Question to the Department for Work and Pensions:

To ask the Secretary of State for Work and Pensions, whether the Child Maintenance Service is required to justify delays in its decision-making processes.


Answered by
Andrew Western Portrait
Andrew Western
Parliamentary Under-Secretary (Department for Work and Pensions)
This question was answered on 26th June 2025

Child Maintenance customers can use the online service to track the progress of reported changes and view expected completion dates at any time without the need to call. They can also upload evidence and view any letters which have been sent to them. All calculation decisions made by the CMS can be appealed through the mandatory reconsideration process and beyond that, to the Independent Tribunal Service.

The CMS publishes timeliness data on some of the key decision-making processes such as determining applications, accounting for changes in circumstances and performing mandatory reconsiderations.

Decision making processes can vary in length depending upon complexity and whether both parties have a right to provide and/or contest evidence.

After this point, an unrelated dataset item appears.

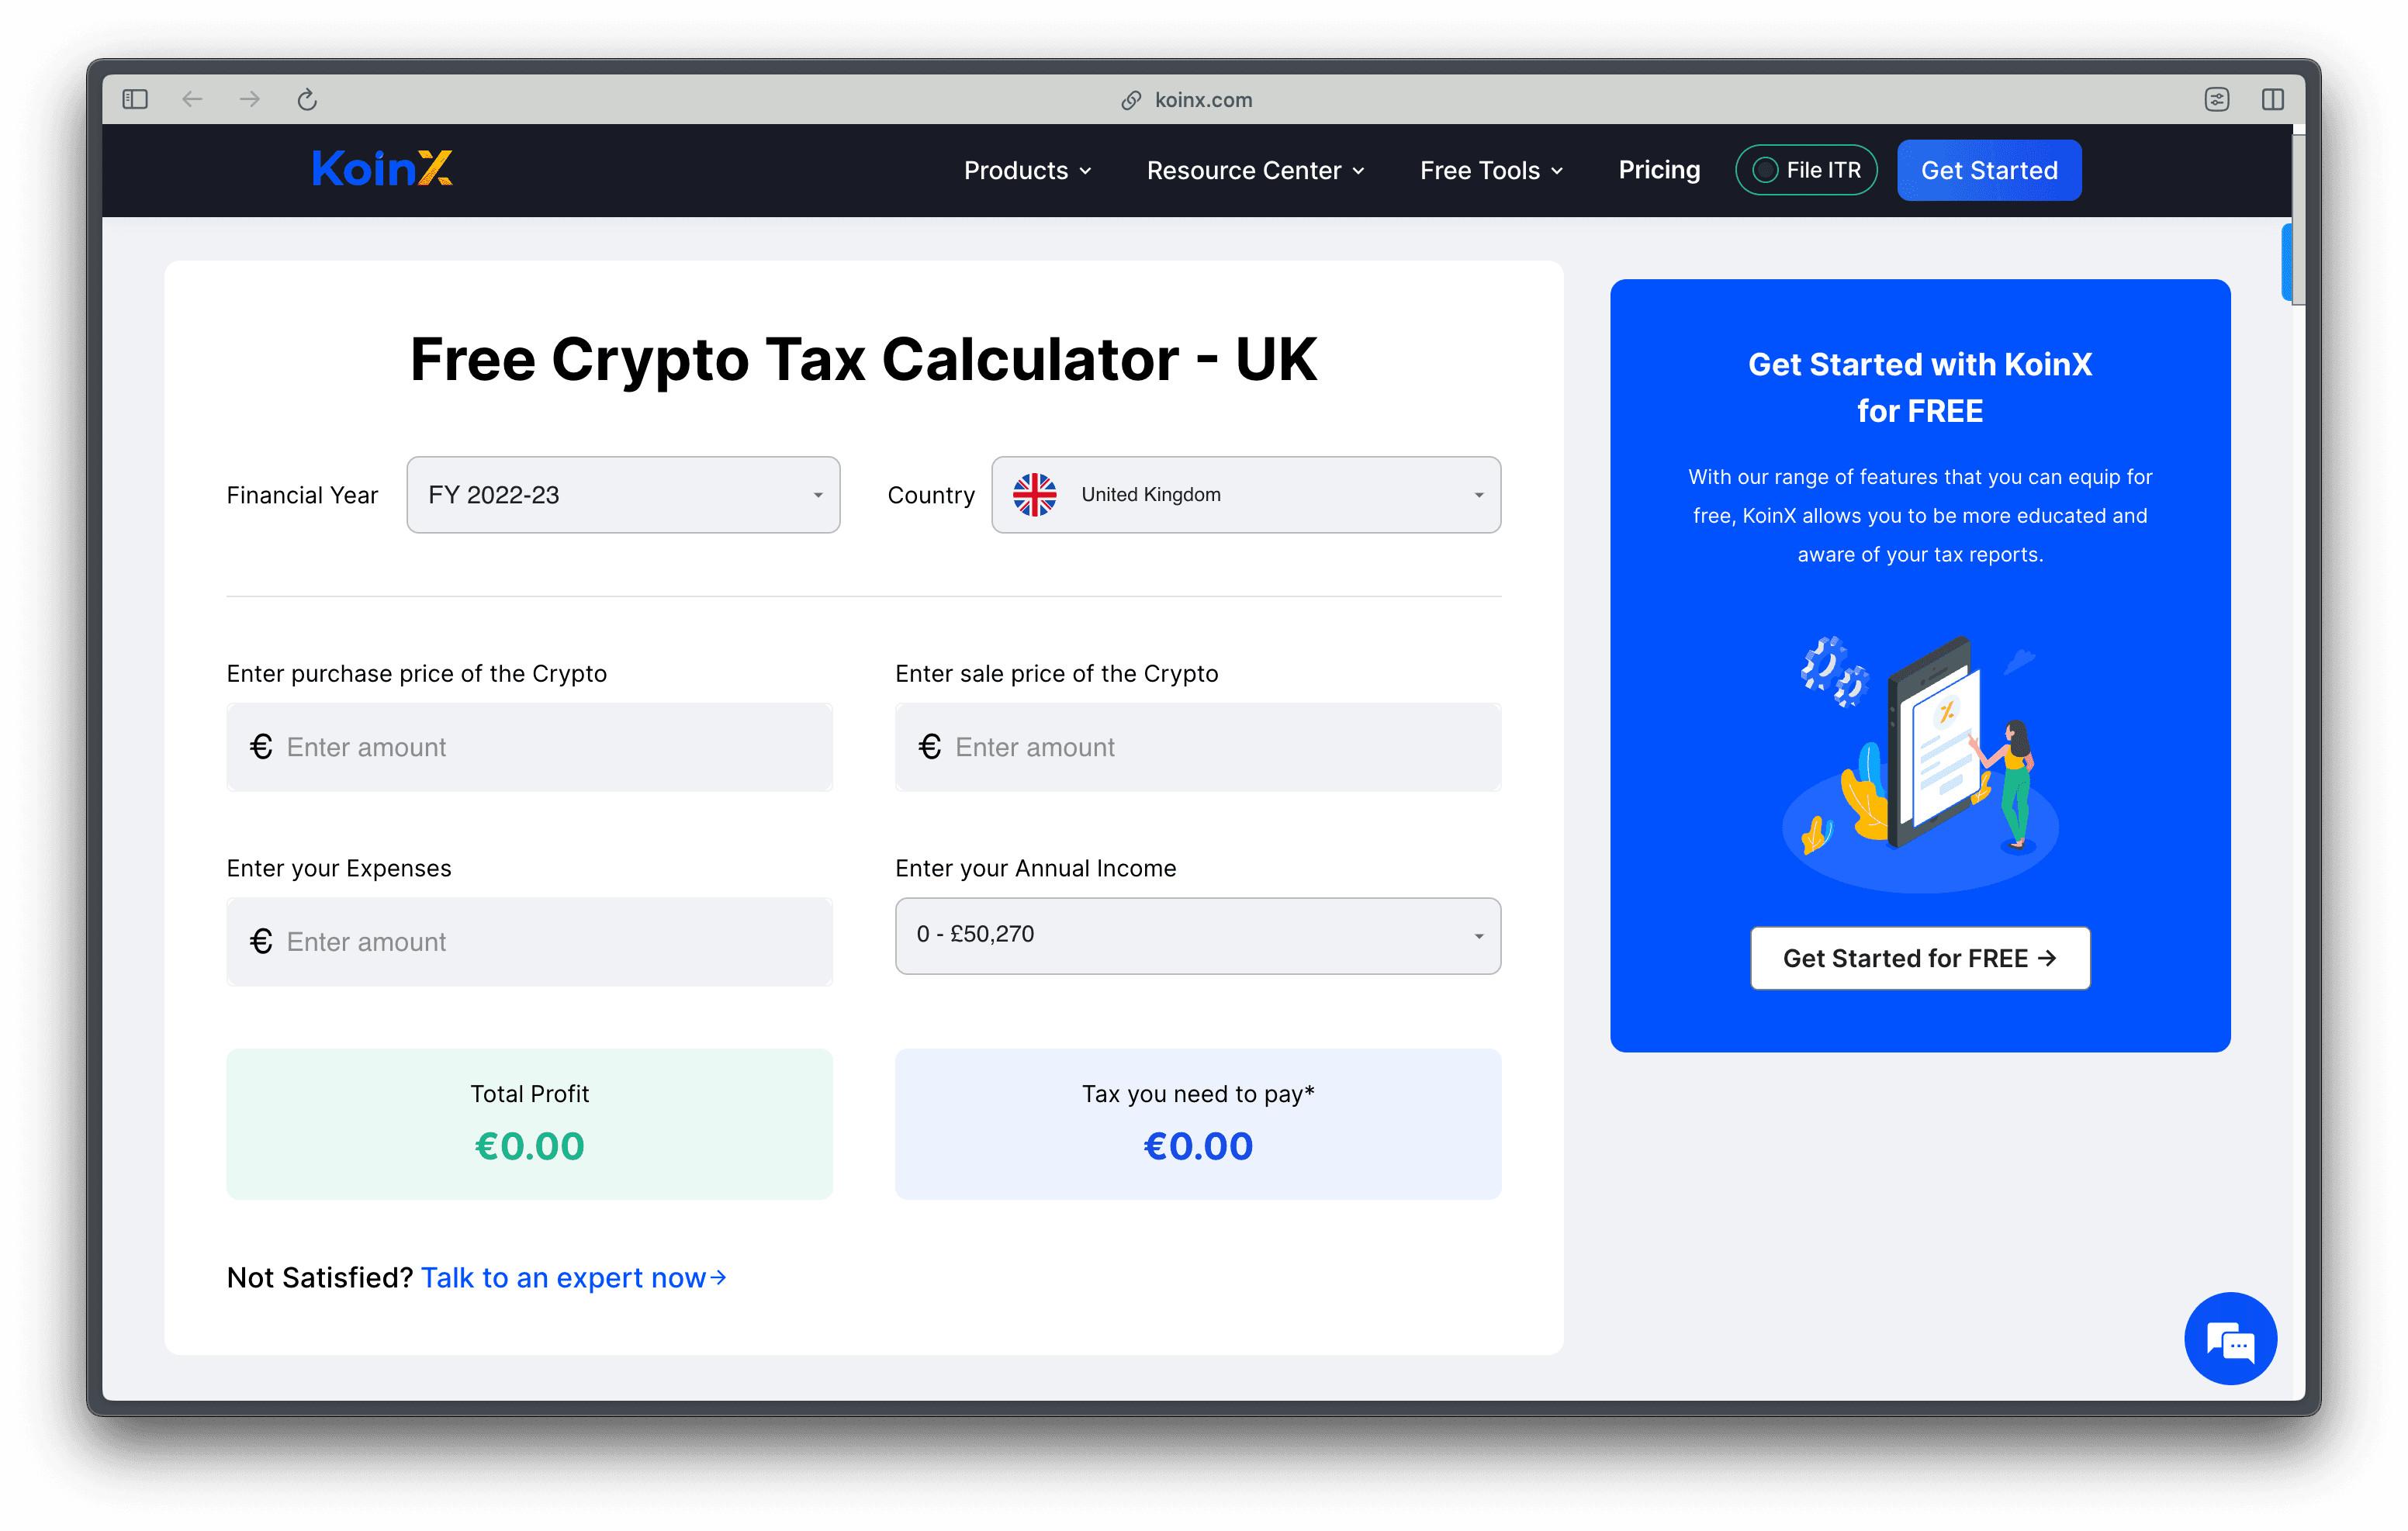Open the Free Tools menu

[x=1492, y=170]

Where customers are concerned that a decision has been delayed unreasonably, there is also a robust complaints process, which gives parents opportunities to seek redress when the CMS does not meet their expectations. When a client is dissatisfied, the CMS tries to resolve the issue as quickly as possible, without the need for a formal complaint. If the client remains dissatisfied, the Department for Work and Pensions Complaints Team looks at and responds to their complaint. After that, they can raise it with the Independent Case Examiner and finally with the Parliamentary and Health Service Ombudsman, through their Member of Parliament.